Study describes how E. coli co-opts cells, causes recurrent UTIsAug. 25, 2022, 9:37 AM
by Bill Snyder
Researchers at Vanderbilt University Medical Center have discovered why the uropathogenic bacterium Escherichia coli (E. coli), the leading cause of urinary tract infections, is so tenacious.
Their findings, published this week in the journal Nature Microbiology, could lead to the development of new ways to prevent recurrent UTIs by blocking bacterial colonization and the formation of persistent E. coli “reservoirs” in the bladder.
“During UTI, bacteria co-opt the bladder cell, turning it into a bacterial factory, in which they multiply in numbers,” said the paper’s corresponding author, Maria Hadjifrangiskou, PhD, associate professor of Pathology, Microbiology & Immunology and Urology at VUMC.
“In this work, we figure out how bacteria accomplish this, opening new avenues for discovery, as well as pathways for new therapeutic development,” she said.
Each year UTIs afflict an estimated 150 million people worldwide.
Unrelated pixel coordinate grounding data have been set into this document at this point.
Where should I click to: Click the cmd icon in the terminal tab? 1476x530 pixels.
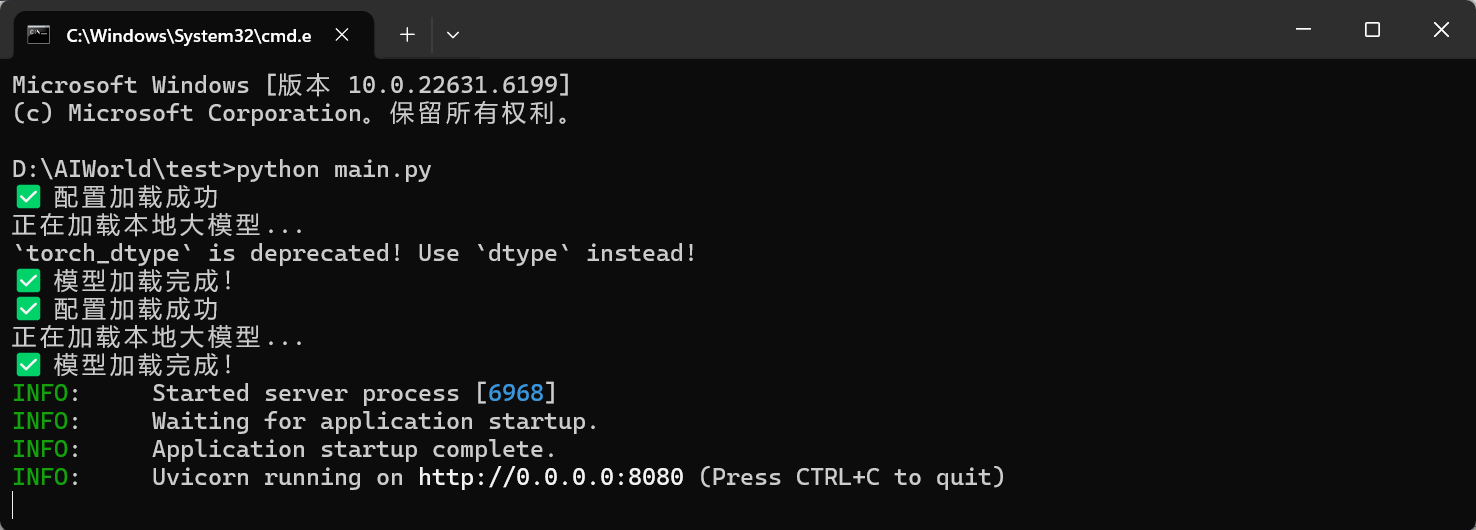(39, 35)

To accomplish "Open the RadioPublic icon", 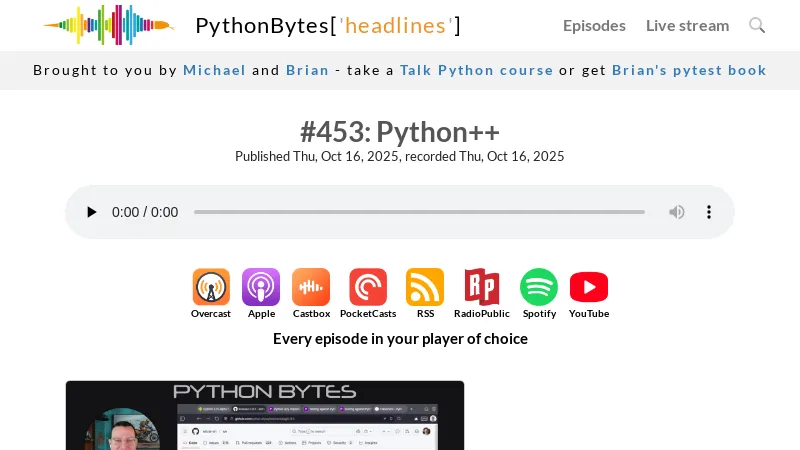I will click(x=481, y=288).
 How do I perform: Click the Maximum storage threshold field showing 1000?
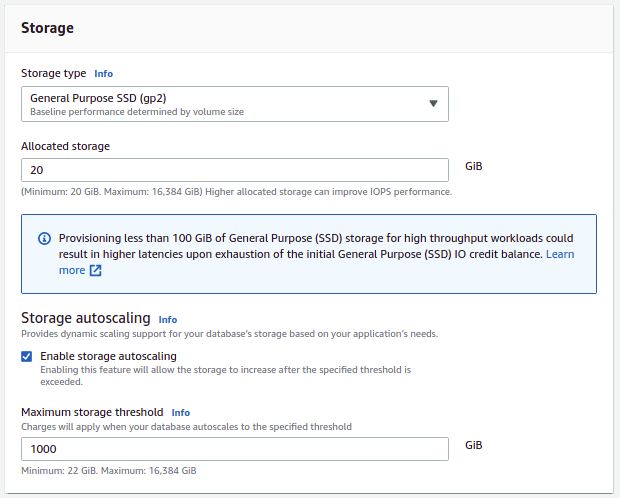(234, 449)
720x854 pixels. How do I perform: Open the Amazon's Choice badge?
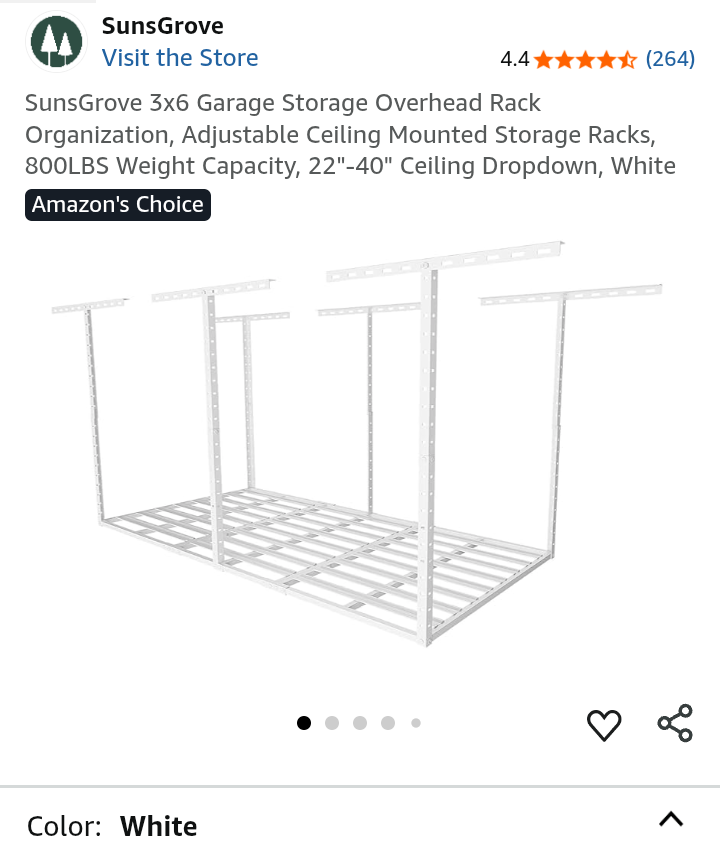pyautogui.click(x=118, y=205)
While most UTIs are easily treated with antibiotics, repeated infections can occur if the bacterium develops drug resistance.
In their investigation, the VUMC researchers focused on cytochrome bd, an enzyme E. coli uses to scavenge and use oxygen as its metabolic power source to grow and spread.
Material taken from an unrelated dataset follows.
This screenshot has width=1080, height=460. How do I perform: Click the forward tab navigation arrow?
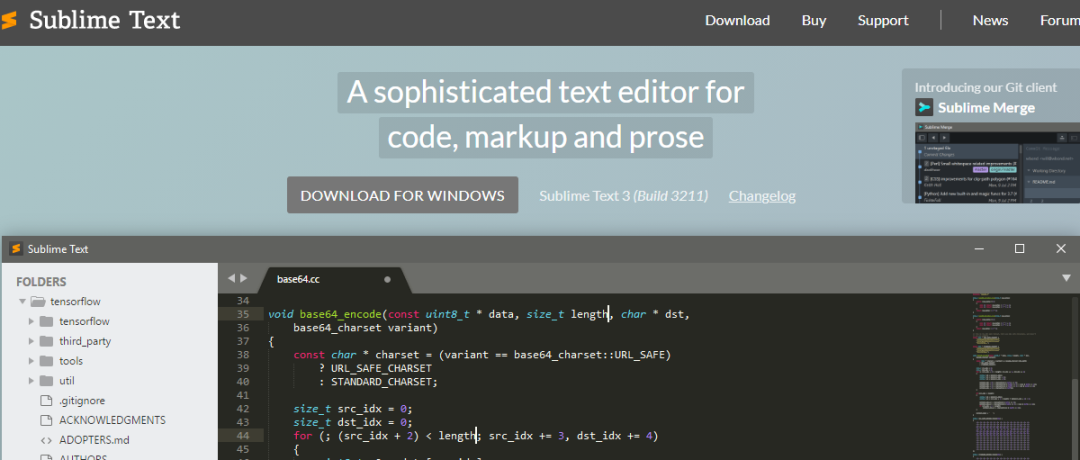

By combining bacterial genetics with cell culture and mouse models of infection, they demonstrated that E. coli requires cytochrome bd to infect the urothelial cells lining the urinary tract.
Through a series of genetic, biochemical, and functional assays, they showed that the oxygen-scavenging enzyme saps the supply of oxygen needed by mitochondria, which generates the chemical energy used by most cells in the body through a process known as mitochondrial respiration.
Not only does the enzyme reduce the efficiency of mitochondrial respiration, but it also stabilizes HIF-1, a hypoxia-inducible transcription factor that enables E. coli to thrive under low-oxygen conditions, the researchers found.
This bacteria-induced “subversion” and “rewiring” of mitochondrial metabolism prevents the normal turnover of urothelial cells, thereby preserving a replicative “niche” for continued growth of the bacterium and facilitating its persistence in the urinary tract.
The study identifies potential targets for impeding bacterial virulence in the bladder. Among them: inhibition of cytochrome bd, pharmacologic modulation of HIF-1 activity, and agents that promote the normal death and turnover of urothelial cells, a process known as apoptosis.
Connor Beebout, PhD, an MD/PhD student in Hadjifrangiskou’s lab, is the paper’s first author.
Hadjifrangiskou said the work would not have been possible without the “amazing collaboration” of VUMC faculty co-authors Walter Chazin, PhD, Vivian Gama, PhD, Kimryn Rathmell, MD, PhD, and Jeffrey Rathmell, PhD, and their colleagues.
Other co-authors are Gabriella Robertson, Bradley Reinfeld, PhD, Alexandra Blee, PhD, Grace Morales, and John Brannon, PhD.
This work was supported by National Institutes of Health grants AI150077, GM007347, NS125829, CA247202, CA250258, AI112541, GM007569, AI127793, AI101171, DK105550, GM128915, MH123971, AI107052, and DK123967, and by a Howard Hughes Medical Institute Gilliam Fellowship.